Print exactly the line that contains "You are a GUI" along with every line beneath it to the end of the records below, and omit pictures.

*** Records supplied ***

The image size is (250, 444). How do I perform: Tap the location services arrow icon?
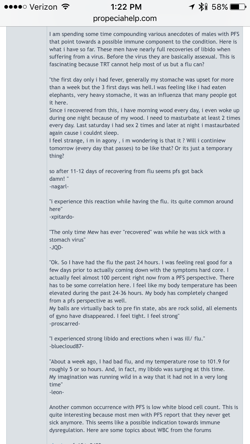coord(192,7)
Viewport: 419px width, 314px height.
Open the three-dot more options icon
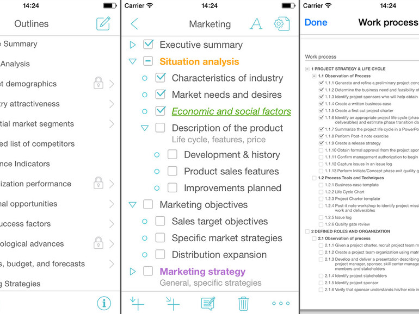[x=281, y=303]
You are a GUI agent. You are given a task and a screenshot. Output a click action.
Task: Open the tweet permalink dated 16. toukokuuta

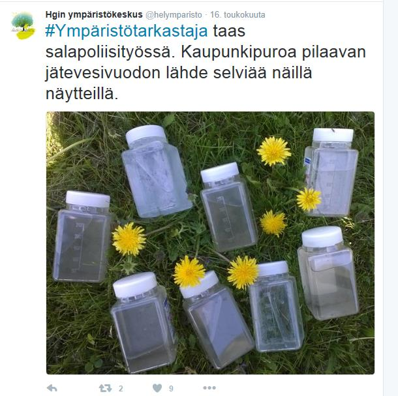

***

_Reply_
You are a GUI agent. You are given a task and a screenshot. Output a click action.
Task: Open the tweet permalink dated 16. toukokuuta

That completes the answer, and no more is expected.